Bone marrow toxicity is generally dose-limiting for radioimmunotherapy (RIT) with beta-emitting radionuclides. Treatment may be prescribed on the basis of administered activity or absorbed dose. An optimal definition of maximum tolerated dose will enable the clinical benefits of RIT to be maximized.
Methods: We examined data from six clinical studies of RIT with various 131-I labeled antibodies and antibody fragments that treated a total of 114 patients. We also examined a sub-set of 36 patients with minimal prior chemotherapy who were treated with 131I-labeled intact murine IgG at a single institution. For both these groups the ability of absorbed dose-based methods to predict bone marrow tolerance was compared with that of activity-based methods.

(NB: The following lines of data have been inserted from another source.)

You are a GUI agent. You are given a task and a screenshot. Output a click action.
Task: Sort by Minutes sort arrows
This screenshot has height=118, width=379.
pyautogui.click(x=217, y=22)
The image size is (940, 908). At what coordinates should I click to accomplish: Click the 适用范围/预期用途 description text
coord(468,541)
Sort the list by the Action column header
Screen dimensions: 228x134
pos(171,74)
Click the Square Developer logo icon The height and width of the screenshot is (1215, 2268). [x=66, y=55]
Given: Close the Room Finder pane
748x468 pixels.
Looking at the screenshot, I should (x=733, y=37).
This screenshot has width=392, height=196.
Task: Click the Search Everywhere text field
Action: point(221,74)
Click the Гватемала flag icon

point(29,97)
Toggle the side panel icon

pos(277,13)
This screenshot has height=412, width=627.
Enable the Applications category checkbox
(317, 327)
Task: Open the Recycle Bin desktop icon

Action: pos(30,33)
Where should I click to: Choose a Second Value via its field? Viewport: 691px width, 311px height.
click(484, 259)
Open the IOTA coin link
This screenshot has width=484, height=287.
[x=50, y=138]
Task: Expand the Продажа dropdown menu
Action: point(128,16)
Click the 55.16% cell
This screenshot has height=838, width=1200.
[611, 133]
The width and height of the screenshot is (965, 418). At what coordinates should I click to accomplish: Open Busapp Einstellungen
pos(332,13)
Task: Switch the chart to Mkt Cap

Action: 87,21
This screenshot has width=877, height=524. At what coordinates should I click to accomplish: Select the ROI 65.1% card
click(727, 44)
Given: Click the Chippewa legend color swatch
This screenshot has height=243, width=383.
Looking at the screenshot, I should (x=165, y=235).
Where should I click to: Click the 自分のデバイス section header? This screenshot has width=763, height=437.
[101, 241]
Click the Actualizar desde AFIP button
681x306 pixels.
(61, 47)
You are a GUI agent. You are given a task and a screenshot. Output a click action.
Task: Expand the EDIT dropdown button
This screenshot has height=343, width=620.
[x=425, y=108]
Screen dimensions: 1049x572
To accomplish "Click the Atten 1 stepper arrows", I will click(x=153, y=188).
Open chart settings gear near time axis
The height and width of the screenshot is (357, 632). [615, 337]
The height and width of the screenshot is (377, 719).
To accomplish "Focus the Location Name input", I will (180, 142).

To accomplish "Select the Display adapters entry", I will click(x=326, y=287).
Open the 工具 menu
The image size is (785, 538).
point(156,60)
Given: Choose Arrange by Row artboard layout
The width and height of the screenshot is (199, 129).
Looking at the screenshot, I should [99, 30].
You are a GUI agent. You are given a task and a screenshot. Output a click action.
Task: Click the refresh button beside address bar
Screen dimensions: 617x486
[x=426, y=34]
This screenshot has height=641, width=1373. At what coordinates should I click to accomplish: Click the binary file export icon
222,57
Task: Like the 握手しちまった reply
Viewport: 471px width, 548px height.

Results: Marrow toxicity was more accurately predicted by absorbed dose than by activity in the general case where a variety of different antibodies and antibody fragments were used. For the more homogeneous smaller group, well defined "dose-response" relationships were observed for both absorbed dose and administered activity. However, absorbed dose-based definitions of maximally tolerated dose yielded a better stratification of patients than activity-based definitions (including per meter squared) such that fewer patients had major toxicity when treated below "tolerance", and fewer patients had minor toxicity when treated above "tolerance".
Conclusions: Absorbed dose-based definitions of maximum tolerated dose and escalation variables are optimal for 131I-labeled antibody therapy. The ability of pre-therapy dosimetry studies to predict the behavior of therapeutic administrations must be validated for prospective clinical applications.